Altri autori (Mantovani) invece escludono che una legge regionale possa prevedere nuovi tipi scriminanti in quanto ogni deroga alla normativa incriminatrice può essere prevista, in forza del principio della gerarchia delle fonti, da norme di grado almeno pari, essi ammettono al più che la legge regionale integri il diritto e il dovere scriminate di cui all’articolo 51 cp nel rispetto dei principi fondamentali delle leggi statali

Secondo Padovani una deroga al divieto per le regioni di predisporre norme penali è contenuta nella L.689/1981, il cui articolo 9 dispone che quando un fatto è assoggettabile ad una sanzione amministrativa prevista da una legge regionale e ad una sanzione statale applicabile solo in mancanza di altra disposizione troverà applicazione la prima disposizione.

     Art. 9. Principio di specialità

Quando uno stesso fatto è punito da una disposizione penale e da una disposizione che prevede una sanzione amministrativa, ovvero da una pluralità di disposizioni che prevedono sanzioni amministrative, si applica la disposizione speciale.

Tuttavia quando uno stesso fatto è punito da una disposizione penale e da una disposizione regionale o delle province autonome di Trento e di Bolzano che prevede una sanzione amministrativa, si applica in ogni caso la disposizione penale, salvo che quest’ultima sia applicabile solo in mancanza di altre disposizioni penali.

Ai fatti puniti dagli articoli 5, 6 e 12 della legge 30 aprile 1962, n. 283, e successive modificazioni e integrazioni, si applicano soltanto le disposizioni penali, anche quando i fatti stessi sono puniti da disposizioni amministrative previste da disposizioni speciali in materia di produzione, commercio e igiene degli alimenti e delle bevande.

 

    Per quanto attiene al diritto internazionale occorre distinguere a seconda che si tratti di diritto pattizio o  consuetudinario.

Il primo (pattizio) entra a far parte del nostro ordinamento interno o attraverso la legge di ratifica dell’esecuzione oppure attraverso una legge che attui gli impegni assunti convenzionalmente.
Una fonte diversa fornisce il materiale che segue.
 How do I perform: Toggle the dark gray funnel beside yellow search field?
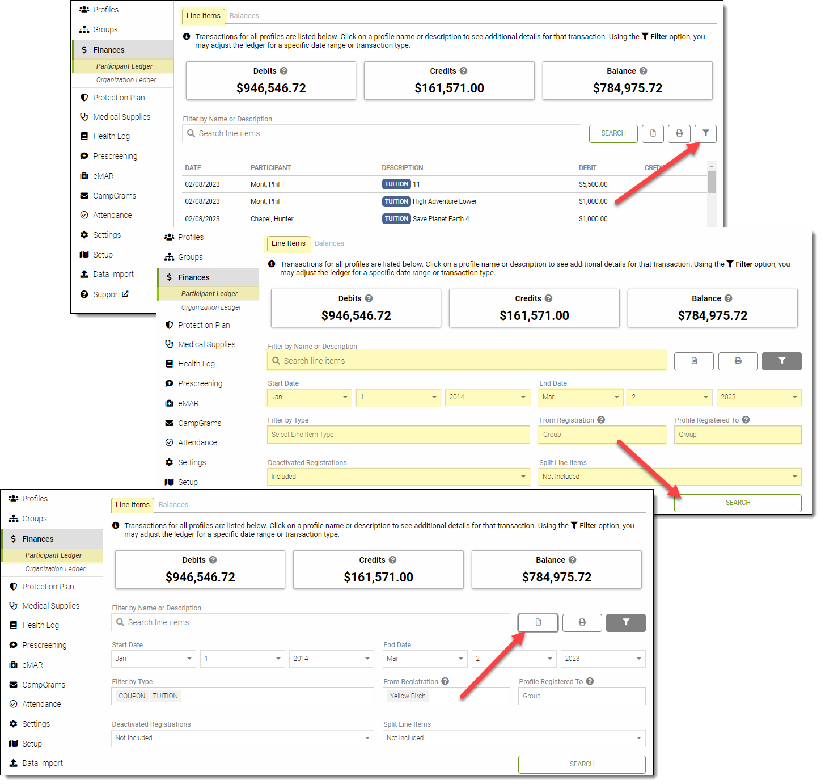click(781, 361)
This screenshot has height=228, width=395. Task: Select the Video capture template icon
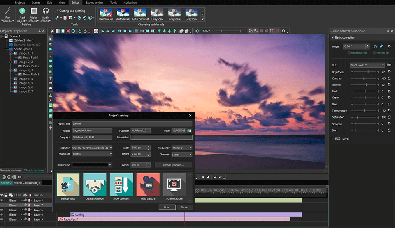148,185
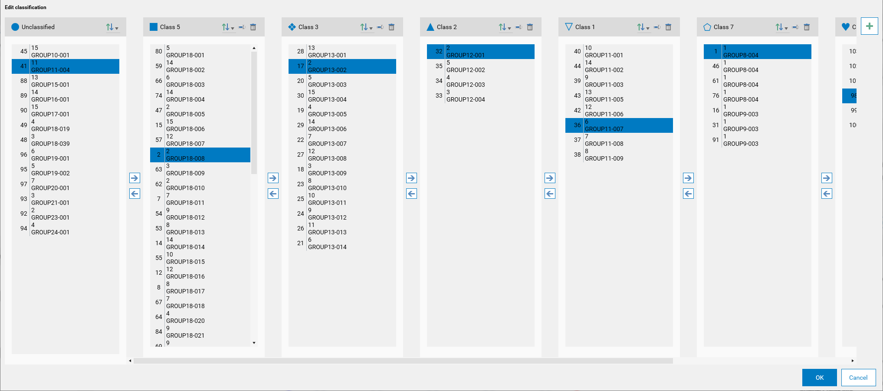This screenshot has width=883, height=391.
Task: Click right arrow between Class 2 and Class 1
Action: click(x=550, y=178)
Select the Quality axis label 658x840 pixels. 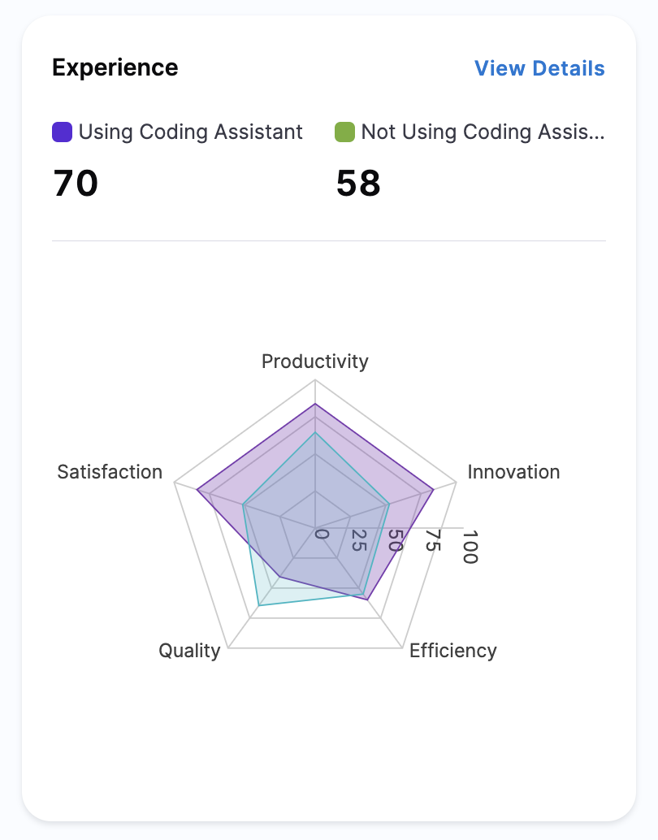[189, 651]
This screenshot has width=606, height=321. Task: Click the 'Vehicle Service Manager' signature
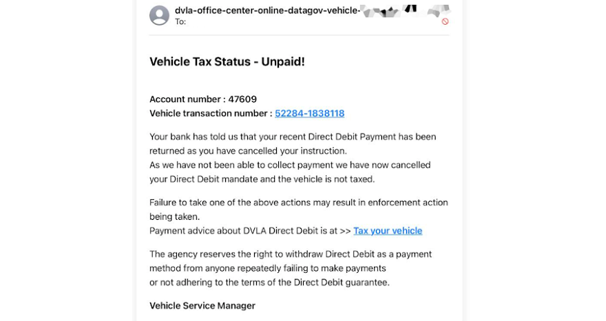click(x=202, y=306)
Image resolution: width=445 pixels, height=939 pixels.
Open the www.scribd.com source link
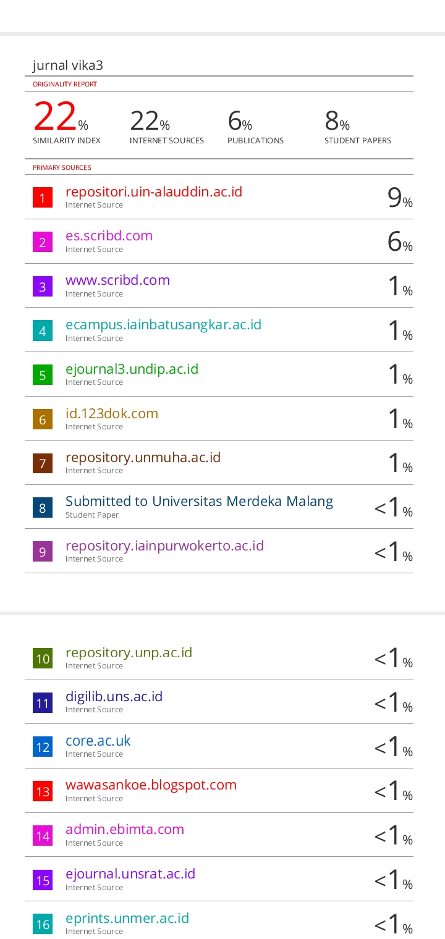117,280
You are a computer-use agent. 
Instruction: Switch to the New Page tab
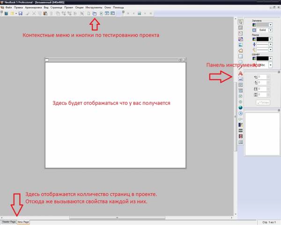pos(24,222)
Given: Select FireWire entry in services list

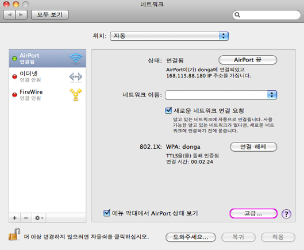Looking at the screenshot, I should pos(47,95).
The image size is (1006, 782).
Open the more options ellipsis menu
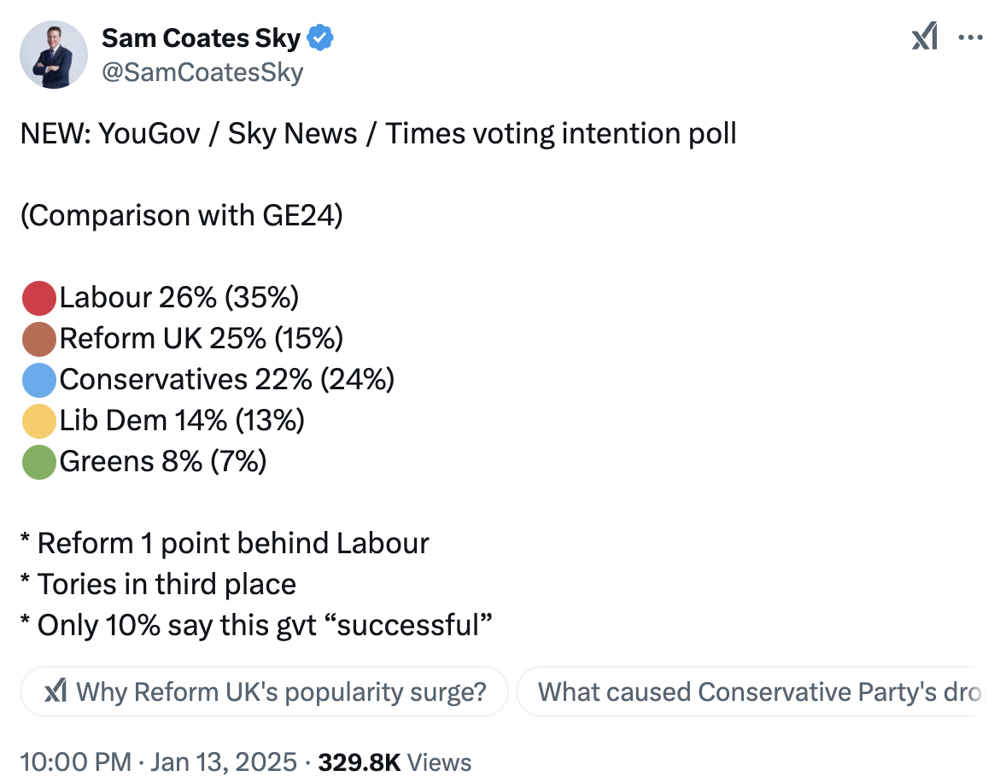tap(970, 38)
In ogni caso sarà la legge statale a venire in rilievo.

Il secondo (consuetudinario) entra a far parte del nostro diritto interno attraverso l’articolo 10 offrendo al giudice un criterio interpretativo e imponendo al legislatore di tutelare gli interessi internazionali protetti.
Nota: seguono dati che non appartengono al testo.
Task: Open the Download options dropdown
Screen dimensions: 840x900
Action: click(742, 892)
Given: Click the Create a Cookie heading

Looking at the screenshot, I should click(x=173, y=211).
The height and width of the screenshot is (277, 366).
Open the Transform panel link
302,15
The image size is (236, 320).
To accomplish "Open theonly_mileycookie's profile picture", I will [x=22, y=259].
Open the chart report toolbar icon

    In sintesi le fonti interne del diritto penale sono:

  • le leggi formali, ossia oltre alla costituzione gli atti normativi emanati dal Parlamento, quali le leggi costituzionali e le leggi ordinarie;
  • le leggi materiali ossia gli atti aventi forza di legge emanati da organi diversi dal potere legislativo quale i decreti legislativi e i decreti legge emanati dal governo;
  • i decreti governativi in tempo di guerra emanati dal governo su delega del Parlamento ai sensi dell’articolo 78 costituzione, i bandi militari (disciplinati dal regio decreto 8 luglio 1938, n. 1415 e dal regio decreto 20 febbraio 1941, n. 302) emanati dal comandante supremo delle forze armate nelle zone dove esplica il comando (si tratta di una potestà straordinaria delegata dal Parlamento nel quadro della delegazione dei poteri necessari al governo ai sensi dell’articolo 78);

 

…( continua)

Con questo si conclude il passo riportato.